According to Autodesk, a BIM software developer, “Building Information Modeling is an intelligent 3D model-based process that gives architecture, engineering, and construction (AEC) professionals the insight and tools to more efficiently plan, design, construct, and manage buildings and infrastructure.”[1] BIM’s various forms can be used to aid in the lifecycle of buildings of all sizes from inception to demolition.


Figure 1. A house floor plan created in 2D. Image courtesy of the author.


BIM has been developed to advance Computer Aided Design (CAD) to a more useful product. As Figure 1 demonstrates, early uses of CAD in construction were limited to two-dimensional designs—lines on a screen to illustrate the placement of objects. On the other hand, BIM utilizes three-dimensional objects that are placed in a space. These objects—walls, cabinets, HVAC components, wall finishes, floors, etc.—have height, width, and depth that can be manipulated to accurately represent the final product or system that will be installed in the building during the construction process.[2] BIM’s effective use of three-dimensional space generates its high demand in the AEC industry. Figure 2 shows the same floor plan shown in Figure 1 after it has been migrated into a BIM software called Revit.


Figure 2. Revit-generated model. Image courtesy of the author.

Benefits of BIM


BIM has become a powerful tool in the construction industry. It is versatile and is used by architects, engineers, and contractors alike.[3] One benefit of BIM is that it increases performance and quality in construction.[4] It is also easy to access, which permits collaboration between the contractor and trade specialists and aids in minimizing design and construction errors.[5] In addition, BIM has built-in cost estimating capabilities, can easily generate 3D renderings, can aid in scheduling projects, and detects conflict and collision instances within the model.[6]

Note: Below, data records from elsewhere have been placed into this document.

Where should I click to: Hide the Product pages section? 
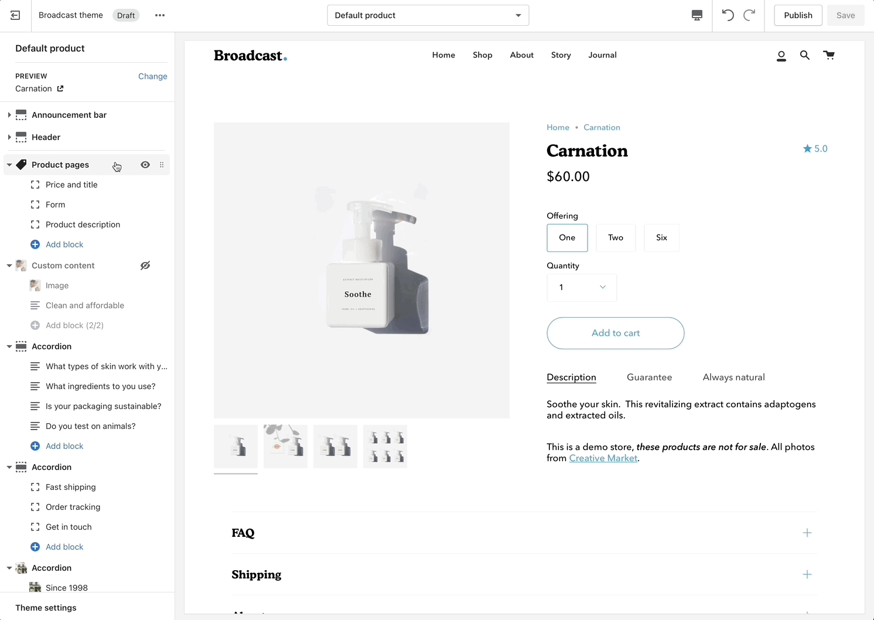click(x=145, y=165)
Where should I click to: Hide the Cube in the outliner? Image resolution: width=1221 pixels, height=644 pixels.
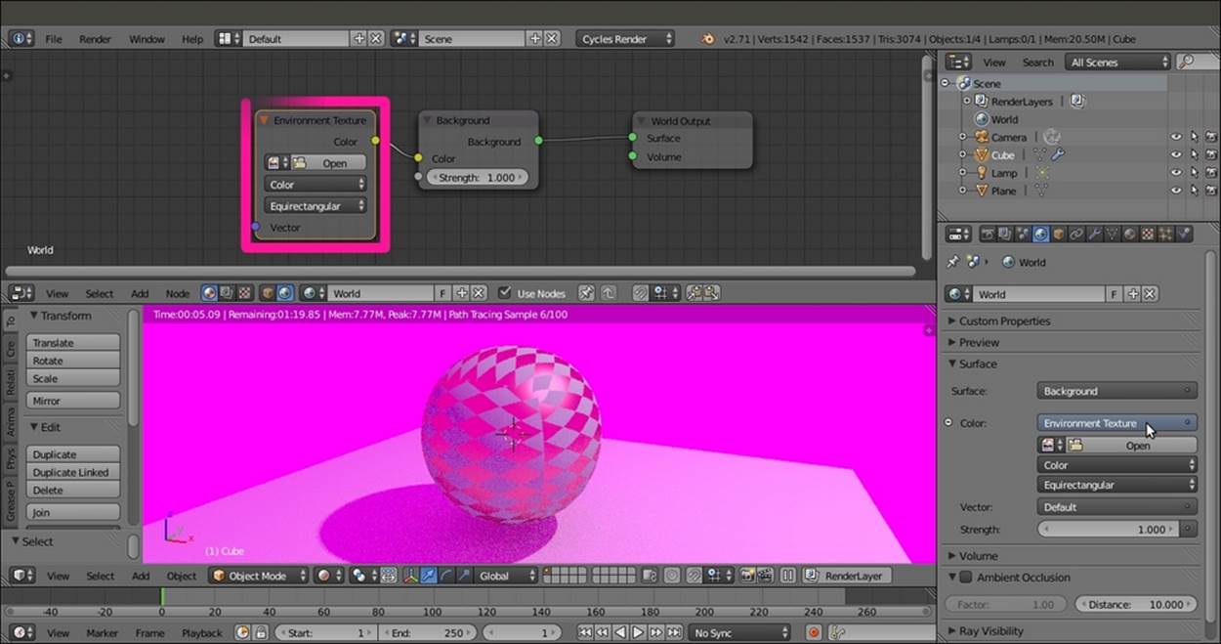click(1176, 155)
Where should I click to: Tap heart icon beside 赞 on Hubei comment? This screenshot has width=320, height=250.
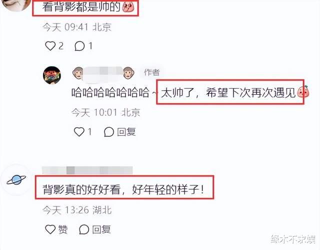[x=50, y=229]
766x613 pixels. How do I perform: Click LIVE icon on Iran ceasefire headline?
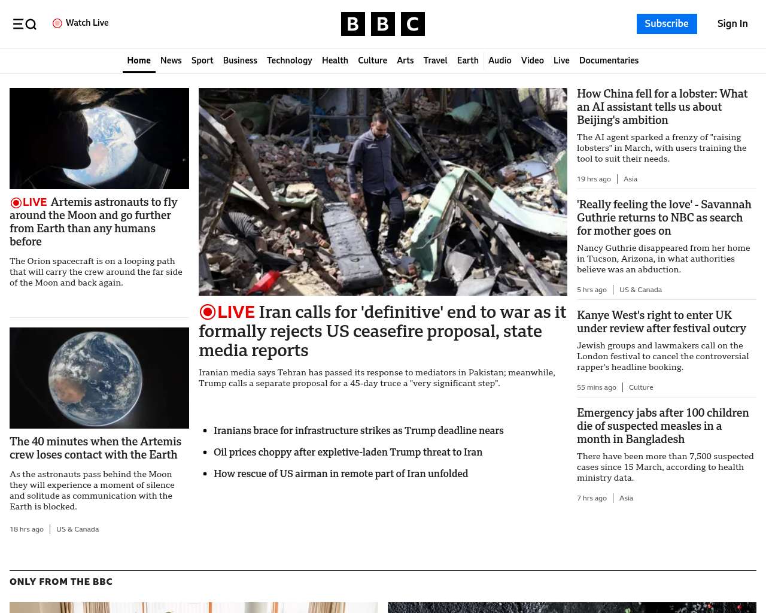pyautogui.click(x=208, y=312)
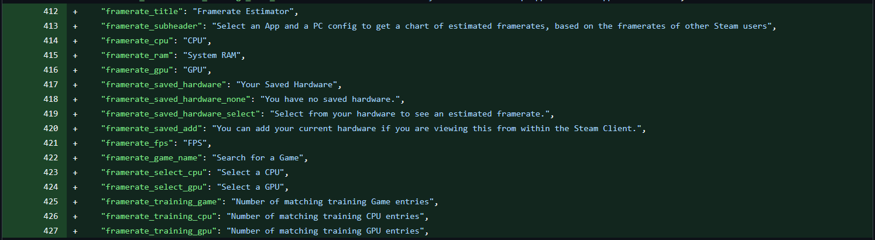Click the "framerate_select_gpu" key

click(x=153, y=187)
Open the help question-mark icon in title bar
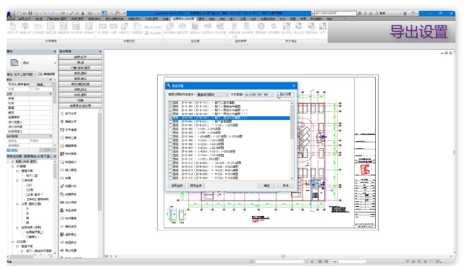 pyautogui.click(x=413, y=14)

Further developments in BIM have also created uses beyond the completion of a construction project. BIM use can provide resources for heritage and historical documentation, as-built renders, warranty and service tracking, energy management, emergency management, and retrofit planning. Using BIM software helps keep projects on schedule and under budget. It can also eliminate unforeseen modifications (also known in the AEC industry as change orders) by up to 40%. Cost estimation is provided with a margin of error of 3% and up to 80% reduction in generation time. The clash detection capabilities can save up to 10% of the contract value and reduce time required to complete the project by up to 7%. With these capabilities of BIM, construction projects improve in efficiency and quality.[7]


Risks of BIM


While there are clearly benefits to using the BIM technology, there are a few potential risks to be aware of. Nevertheless, if professionals can recognize and combat these risks, implementing BIM would still prove beneficial.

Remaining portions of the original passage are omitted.